Glossary
Row ID
Row ID is a system-level identifier of individual rows in a table. It might be the same as primary key of the table, but it doesn’t have to be that (e.g, Postgres has a separate tuple_id).
Page
Page is a fixed number of bytes on the disk. A single page might fit many rows. The amount depends from the size of the rows. When a DB engine reads a row, it really reads the whole page (or multiple pages), so a page is the smallest unit of I/O operations.
When reading a single column from a database, in reality, we have to read entire rows (unless we’re talking about column-store databases, such as Cassandra).
Heap
Heap is a collection of pages. A table of a database is contained in a heap.
Index
Index speeds up our queries, its role is very similar to an index in a book. More on indexes in Index.
Database Engine
Database Engine is a core component of a database system that handles:
- on-disk storage
- CRUD operations
Database systems use database engines and add additional features on top, like server, APIs, replication, partitioning, stored proceduresm and all the other user-facing features.

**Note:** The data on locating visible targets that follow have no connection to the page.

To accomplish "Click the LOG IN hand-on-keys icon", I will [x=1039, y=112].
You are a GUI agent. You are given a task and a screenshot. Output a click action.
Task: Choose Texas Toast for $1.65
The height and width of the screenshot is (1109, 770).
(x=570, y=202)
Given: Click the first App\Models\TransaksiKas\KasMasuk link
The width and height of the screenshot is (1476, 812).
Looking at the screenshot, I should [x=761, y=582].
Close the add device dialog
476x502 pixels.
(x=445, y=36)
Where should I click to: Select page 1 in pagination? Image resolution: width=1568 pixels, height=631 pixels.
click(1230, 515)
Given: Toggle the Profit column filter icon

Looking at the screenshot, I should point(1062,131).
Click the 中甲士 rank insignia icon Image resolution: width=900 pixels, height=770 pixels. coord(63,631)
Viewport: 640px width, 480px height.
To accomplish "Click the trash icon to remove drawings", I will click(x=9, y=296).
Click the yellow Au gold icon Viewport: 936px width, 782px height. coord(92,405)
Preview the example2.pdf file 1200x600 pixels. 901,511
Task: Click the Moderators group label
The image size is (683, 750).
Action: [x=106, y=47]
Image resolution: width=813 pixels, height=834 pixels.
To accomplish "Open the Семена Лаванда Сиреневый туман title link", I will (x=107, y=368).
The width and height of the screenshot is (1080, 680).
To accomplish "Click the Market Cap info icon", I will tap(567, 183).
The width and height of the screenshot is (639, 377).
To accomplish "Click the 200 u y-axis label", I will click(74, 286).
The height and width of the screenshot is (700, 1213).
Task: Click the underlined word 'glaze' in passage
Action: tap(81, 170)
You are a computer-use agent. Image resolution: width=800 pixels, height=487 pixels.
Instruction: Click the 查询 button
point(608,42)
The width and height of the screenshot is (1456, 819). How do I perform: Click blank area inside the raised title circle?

Some DBMS allow to switch between different database engines, or even use different engine in different tables (e.g., MySQL, MariaDB, Mongo). Other systems have one fixed engine (e.g., Postgres).
SQLite can be considered as a database engine.
Cursors
(Server-side) cursors are like iterators in the database world. Instead of getting all the data at once (which might not be even possible if there’s huge amount of data), we can go through the rows systematically one by one. We can ask for some rows, process them somehow, and then ask for some more rows, until we reach some goal. It saves memory, and improves the time of getting the first bits of data.
Cursors work in transactions. Otherwise, the table contents would possibly change during our retrieval, rendering unpredictable results.
Cursors require some state on the server, so creating lots of them can impact the DB performance.